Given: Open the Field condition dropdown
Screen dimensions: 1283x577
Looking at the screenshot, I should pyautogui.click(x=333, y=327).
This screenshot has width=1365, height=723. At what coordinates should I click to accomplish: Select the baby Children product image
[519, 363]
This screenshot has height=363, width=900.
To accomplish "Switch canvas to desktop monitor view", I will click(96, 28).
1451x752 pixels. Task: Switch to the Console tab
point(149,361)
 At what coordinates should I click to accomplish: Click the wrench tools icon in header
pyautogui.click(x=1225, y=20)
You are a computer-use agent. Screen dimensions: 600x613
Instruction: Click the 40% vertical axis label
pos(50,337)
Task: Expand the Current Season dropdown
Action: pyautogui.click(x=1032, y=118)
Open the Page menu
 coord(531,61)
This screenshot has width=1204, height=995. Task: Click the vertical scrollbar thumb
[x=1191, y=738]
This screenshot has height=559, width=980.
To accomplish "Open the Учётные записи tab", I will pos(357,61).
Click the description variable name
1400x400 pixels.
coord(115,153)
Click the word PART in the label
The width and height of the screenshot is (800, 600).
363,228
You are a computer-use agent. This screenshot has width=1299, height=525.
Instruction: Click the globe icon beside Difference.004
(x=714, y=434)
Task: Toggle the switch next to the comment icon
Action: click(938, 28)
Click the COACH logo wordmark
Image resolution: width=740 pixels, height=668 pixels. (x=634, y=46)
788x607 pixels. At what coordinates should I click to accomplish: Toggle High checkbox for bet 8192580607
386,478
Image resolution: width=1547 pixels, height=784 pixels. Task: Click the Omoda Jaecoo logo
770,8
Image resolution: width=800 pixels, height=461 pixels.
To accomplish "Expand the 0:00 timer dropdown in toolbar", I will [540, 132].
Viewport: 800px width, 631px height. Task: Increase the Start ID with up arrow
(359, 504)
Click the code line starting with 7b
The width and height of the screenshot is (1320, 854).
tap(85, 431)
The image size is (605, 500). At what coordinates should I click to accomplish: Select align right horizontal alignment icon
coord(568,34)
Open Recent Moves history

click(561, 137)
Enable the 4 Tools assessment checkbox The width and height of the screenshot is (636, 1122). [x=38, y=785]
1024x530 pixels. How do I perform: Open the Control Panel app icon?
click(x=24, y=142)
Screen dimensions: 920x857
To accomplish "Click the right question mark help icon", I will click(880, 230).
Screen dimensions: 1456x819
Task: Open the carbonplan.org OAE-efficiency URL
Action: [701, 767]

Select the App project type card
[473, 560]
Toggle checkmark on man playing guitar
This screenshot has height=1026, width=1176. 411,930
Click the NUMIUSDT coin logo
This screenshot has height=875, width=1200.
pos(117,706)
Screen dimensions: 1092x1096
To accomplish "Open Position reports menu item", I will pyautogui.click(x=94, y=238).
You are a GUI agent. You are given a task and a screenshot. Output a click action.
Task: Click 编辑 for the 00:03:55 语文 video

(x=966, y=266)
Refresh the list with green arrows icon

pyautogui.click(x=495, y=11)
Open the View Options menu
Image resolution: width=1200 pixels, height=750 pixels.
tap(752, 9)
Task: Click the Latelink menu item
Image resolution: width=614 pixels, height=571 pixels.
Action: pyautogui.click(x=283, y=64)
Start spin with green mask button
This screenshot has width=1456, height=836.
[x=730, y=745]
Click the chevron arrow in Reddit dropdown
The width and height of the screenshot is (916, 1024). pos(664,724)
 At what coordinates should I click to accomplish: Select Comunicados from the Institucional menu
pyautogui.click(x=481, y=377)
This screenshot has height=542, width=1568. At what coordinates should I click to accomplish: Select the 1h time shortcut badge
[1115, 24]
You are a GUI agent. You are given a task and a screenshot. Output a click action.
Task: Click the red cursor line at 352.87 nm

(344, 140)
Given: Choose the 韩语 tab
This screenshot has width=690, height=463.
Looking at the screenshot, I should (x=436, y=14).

•••••

■ WRITTEN INSTRUCTION
Rewrite all the records above, changing every "Instruction" to "Goal" and leaving everything else the same.

■ COMPLETED EXERCISE
Given: Open the Field condition dropdown
Screen dimensions: 1283x577
Looking at the screenshot, I should pyautogui.click(x=333, y=327).
This screenshot has width=1365, height=723. At what coordinates should I click to accomplish: Select the baby Children product image
[519, 363]
This screenshot has height=363, width=900.
To accomplish "Switch canvas to desktop monitor view", I will click(96, 28).
1451x752 pixels. Task: Switch to the Console tab
point(149,361)
 At what coordinates should I click to accomplish: Click the wrench tools icon in header
pyautogui.click(x=1225, y=20)
You are a computer-use agent. Screen dimensions: 600x613
Goal: Click the 40% vertical axis label
pos(50,337)
Task: Expand the Current Season dropdown
Action: pyautogui.click(x=1032, y=118)
Open the Page menu
 coord(531,61)
This screenshot has width=1204, height=995. Task: Click the vertical scrollbar thumb
[x=1191, y=738]
This screenshot has height=559, width=980.
To accomplish "Open the Учётные записи tab", I will pos(357,61).
Click the description variable name
1400x400 pixels.
coord(115,153)
Click the word PART in the label
The width and height of the screenshot is (800, 600).
363,228
You are a computer-use agent. This screenshot has width=1299, height=525.
Goal: Click the globe icon beside Difference.004
(x=714, y=434)
Task: Toggle the switch next to the comment icon
Action: click(938, 28)
Click the COACH logo wordmark
Image resolution: width=740 pixels, height=668 pixels. (x=634, y=46)
788x607 pixels. At what coordinates should I click to accomplish: Toggle High checkbox for bet 8192580607
386,478
Image resolution: width=1547 pixels, height=784 pixels. Task: Click the Omoda Jaecoo logo
770,8
Image resolution: width=800 pixels, height=461 pixels.
To accomplish "Expand the 0:00 timer dropdown in toolbar", I will [540, 132].
Viewport: 800px width, 631px height. Task: Increase the Start ID with up arrow
(359, 504)
Click the code line starting with 7b
The width and height of the screenshot is (1320, 854).
tap(85, 431)
The image size is (605, 500). At what coordinates should I click to accomplish: Select align right horizontal alignment icon
coord(568,34)
Open Recent Moves history

click(561, 137)
Enable the 4 Tools assessment checkbox The width and height of the screenshot is (636, 1122). [x=38, y=785]
1024x530 pixels. How do I perform: Open the Control Panel app icon?
click(x=24, y=142)
Screen dimensions: 920x857
To accomplish "Click the right question mark help icon", I will click(880, 230).
Screen dimensions: 1456x819
Task: Open the carbonplan.org OAE-efficiency URL
Action: [701, 767]

Select the App project type card
[473, 560]
Toggle checkmark on man playing guitar
This screenshot has height=1026, width=1176. 411,930
Click the NUMIUSDT coin logo
This screenshot has height=875, width=1200.
pos(117,706)
Screen dimensions: 1092x1096
To accomplish "Open Position reports menu item", I will pyautogui.click(x=94, y=238).
You are a GUI agent. You are given a task and a screenshot. Output a click action.
Task: Click 编辑 for the 00:03:55 语文 video

(x=966, y=266)
Refresh the list with green arrows icon

pyautogui.click(x=495, y=11)
Open the View Options menu
Image resolution: width=1200 pixels, height=750 pixels.
tap(752, 9)
Task: Click the Latelink menu item
Image resolution: width=614 pixels, height=571 pixels.
Action: pyautogui.click(x=283, y=64)
Start spin with green mask button
This screenshot has width=1456, height=836.
[x=730, y=745]
Click the chevron arrow in Reddit dropdown
The width and height of the screenshot is (916, 1024). pos(664,724)
 At what coordinates should I click to accomplish: Select Comunicados from the Institucional menu
pyautogui.click(x=481, y=377)
This screenshot has height=542, width=1568. At what coordinates should I click to accomplish: Select the 1h time shortcut badge
[1115, 24]
You are a GUI agent. You are given a task and a screenshot. Output a click action.
Task: Click the red cursor line at 352.87 nm

(344, 140)
Given: Choose the 韩语 tab
This screenshot has width=690, height=463.
Looking at the screenshot, I should (x=436, y=14).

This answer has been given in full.